Activity
An exact copy is needed of the lines in the entries below from the line with "Task: Click the tallest January volume bar" up to and including the line with "The height and", and of nothing else. Leave the pictures out.

Pixel coordinate grounding data:
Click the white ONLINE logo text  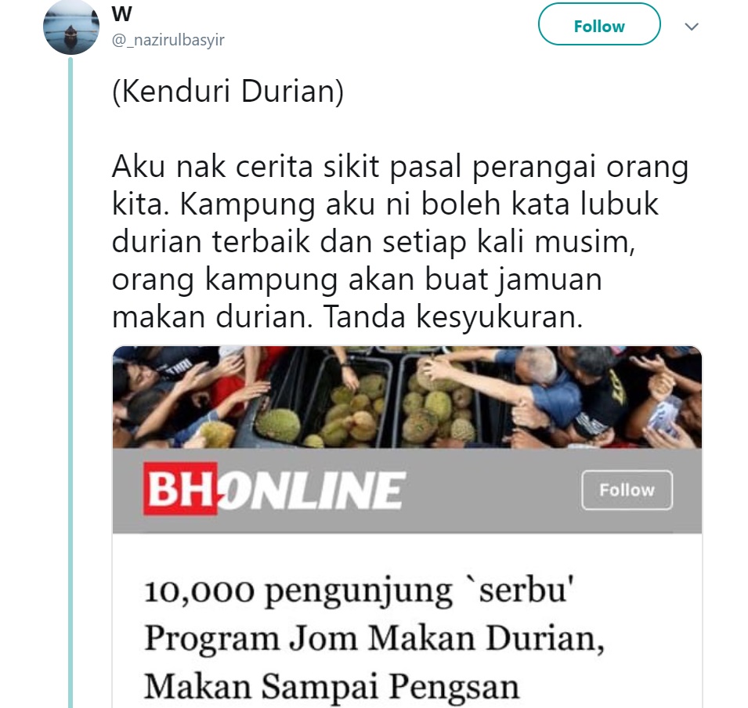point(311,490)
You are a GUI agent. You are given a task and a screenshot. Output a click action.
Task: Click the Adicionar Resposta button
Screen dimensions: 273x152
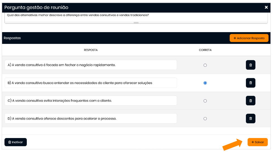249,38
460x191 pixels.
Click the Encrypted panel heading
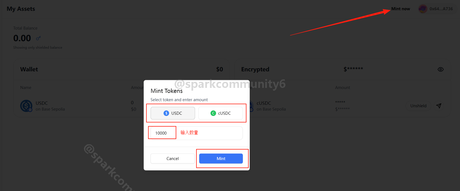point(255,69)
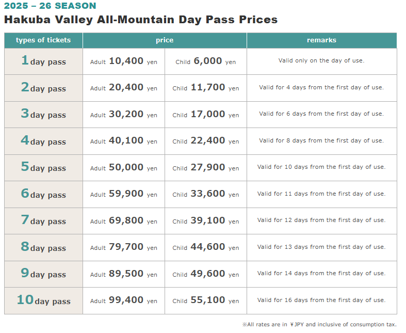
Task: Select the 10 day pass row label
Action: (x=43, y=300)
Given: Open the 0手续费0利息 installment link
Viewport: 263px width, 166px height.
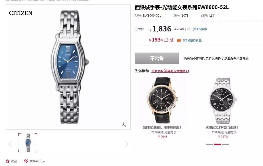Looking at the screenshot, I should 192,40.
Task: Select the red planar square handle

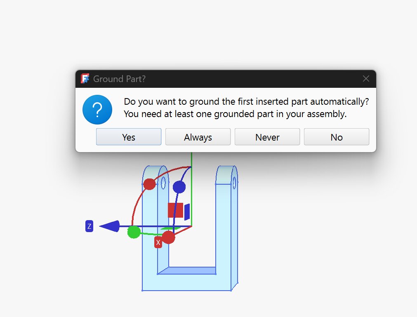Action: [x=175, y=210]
* * *
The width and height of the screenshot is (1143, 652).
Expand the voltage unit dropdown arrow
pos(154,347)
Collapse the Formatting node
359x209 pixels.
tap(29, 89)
--
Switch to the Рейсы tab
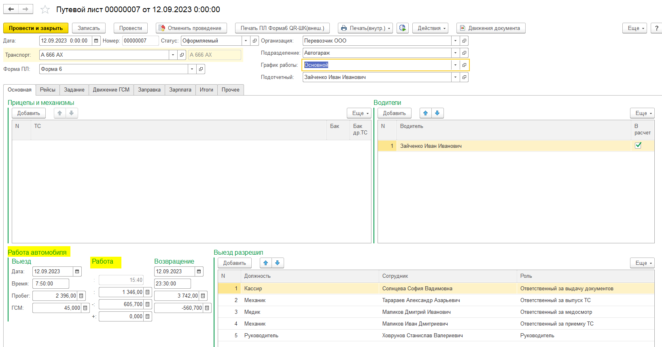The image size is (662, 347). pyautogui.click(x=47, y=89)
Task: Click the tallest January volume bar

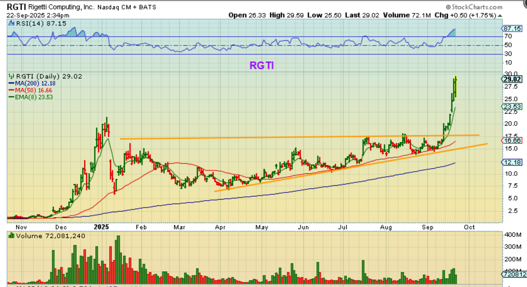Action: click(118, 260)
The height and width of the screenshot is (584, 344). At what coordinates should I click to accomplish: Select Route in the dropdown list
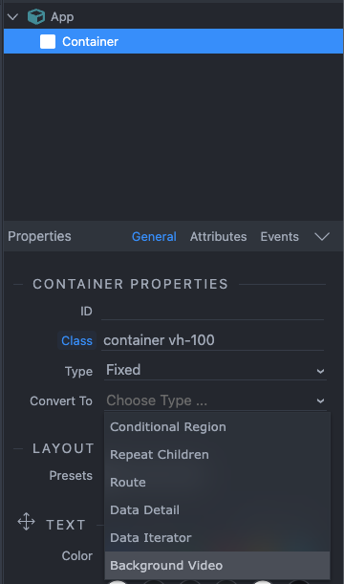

Written answer
Task: Click the tallest January volume bar

Action: click(118, 260)
The height and width of the screenshot is (584, 344). At what coordinates should I click to accomplish: Select Route in the dropdown list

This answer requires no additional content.